RE: New diagnosis and new to CPAP - Deborah K. - 05-01-2024

Welcome

I suggest you raise your minimum pressure to 7 and set your EPR to full-time use set at 3.  If you can, turn off ramp, but if you feel you need it, set it for 10 minutes at the most.  These changes should improve your therapy and your comfort.  Try it, tell us how you feel tomorrow, and post another chart.  Good luck!  Smile


RE: New diagnosis and new to CPAP - obstructiveindividual - 05-02-2024

Thanks both

I have started moving towards the recommendations

Last night I set my minimum pressure to 7.8cm H20 and EPR to 1
Have attached chart

Nil major differences re daytime energy, may be coincidence but did remember a couple of dreams which is rare for me!

Tonight I plan to increase minimum pressure to 8.0cm H20 and EPR to 2

Thank you


RE: New diagnosis and new to CPAP - obstructiveindividual - 05-03-2024

Have further increased as planned
Appears I had another apnoea last night - does increasing the EPR often mean that the pressures will need further increasing?
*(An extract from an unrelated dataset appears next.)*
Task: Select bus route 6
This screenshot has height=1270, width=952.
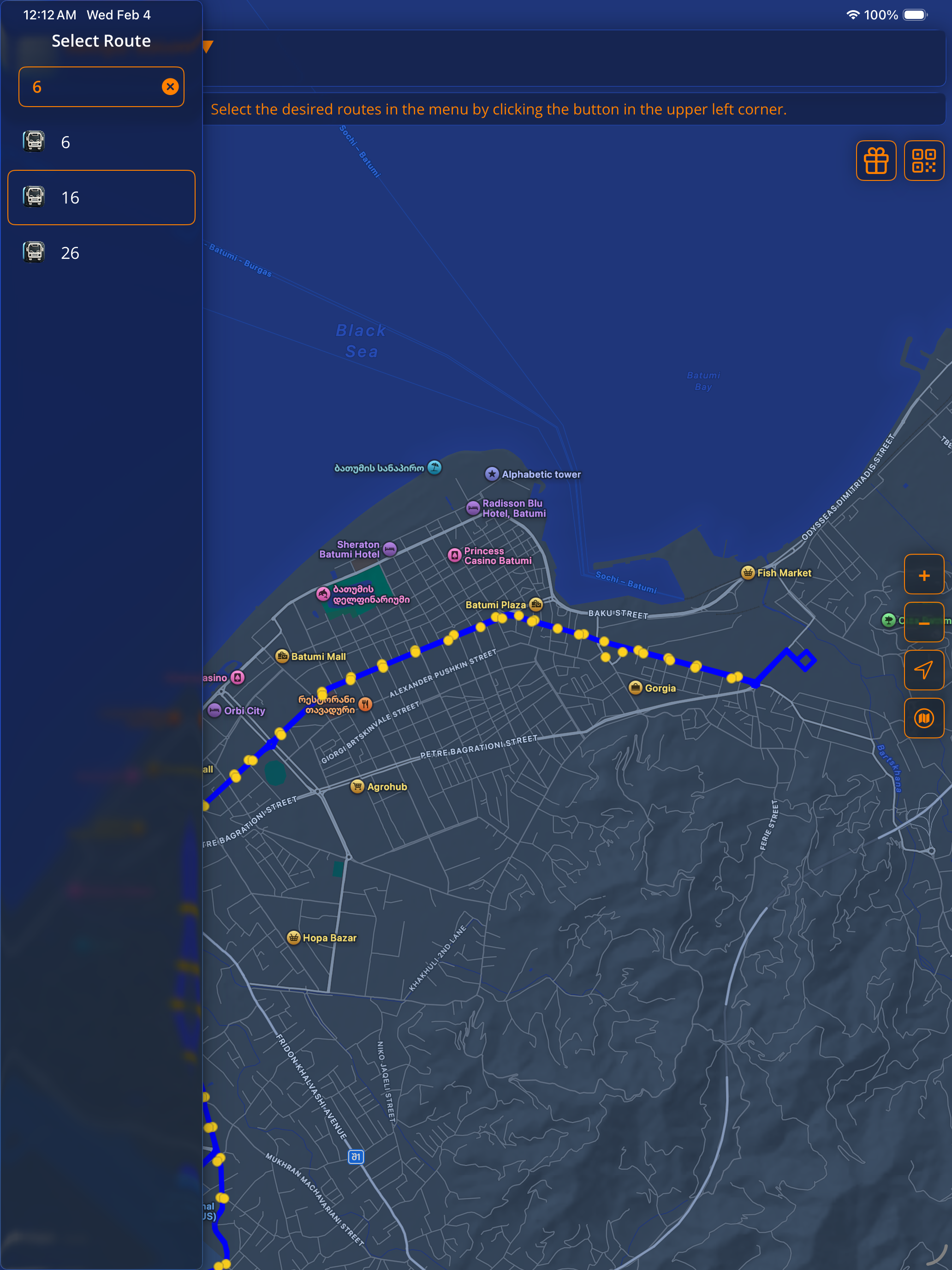Action: (x=101, y=143)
Presumable my expiratory PAP will now be slightly lower
Unless there are new suggestions based on last nights info I will continue increasing my EPR to 3

Thanks all!


RE: New diagnosis and new to CPAP - Melman - 05-03-2024

With a minimum pressure of 7 or higher you will get the maximum respiratory pressure reduction of 3. A further increase in minimum pressure is not required in your case to maximize the benefit of EPR.
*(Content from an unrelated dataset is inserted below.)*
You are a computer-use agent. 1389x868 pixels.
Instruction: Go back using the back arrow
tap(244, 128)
RE: New diagnosis and new to CPAP - obstructiveindividual - 05-04-2024

Thank you

I have now made it to a pressure min of 8cm H2O and an EPR of 3
Am still feeling groggy in the morning and tired during the daytime


I know for some people it can take a while for things to start feeling better but would be grateful for some opinions on my OSCAR charts and any identifiable issues or PAP tweaks to be made

I have been reading about UARS and am also interested to know whether my REM sleep looks any better - are both of these things able to be interpreted from OCAR?
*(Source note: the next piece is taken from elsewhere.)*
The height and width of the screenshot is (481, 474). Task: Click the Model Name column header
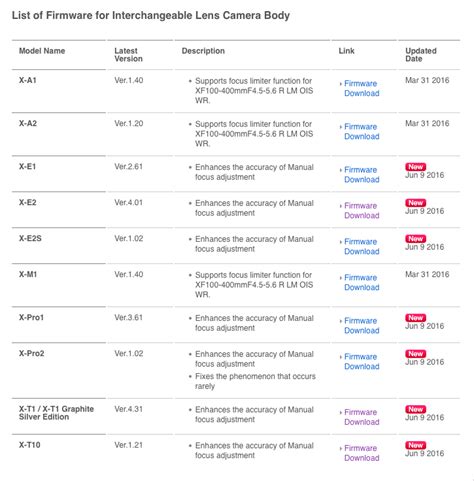point(42,51)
Thanks for everyone's help so far


RE: New diagnosis and new to CPAP - Deborah K. - 05-04-2024

Your most recent chart looks better. Do you feel any better?


RE: New diagnosis and new to CPAP - obstructiveindividual - 05-05-2024

Honestly haven't noticed any changes yet. Still feeling groggy in the morning and low energy during the day
I understand it can take a while to start feeling better - is that true even after the settings are optimised?

Also noticed am still having a couple of apnoeas - is it realistic to aim for zero or is it ok to have a couple throughout a whole night?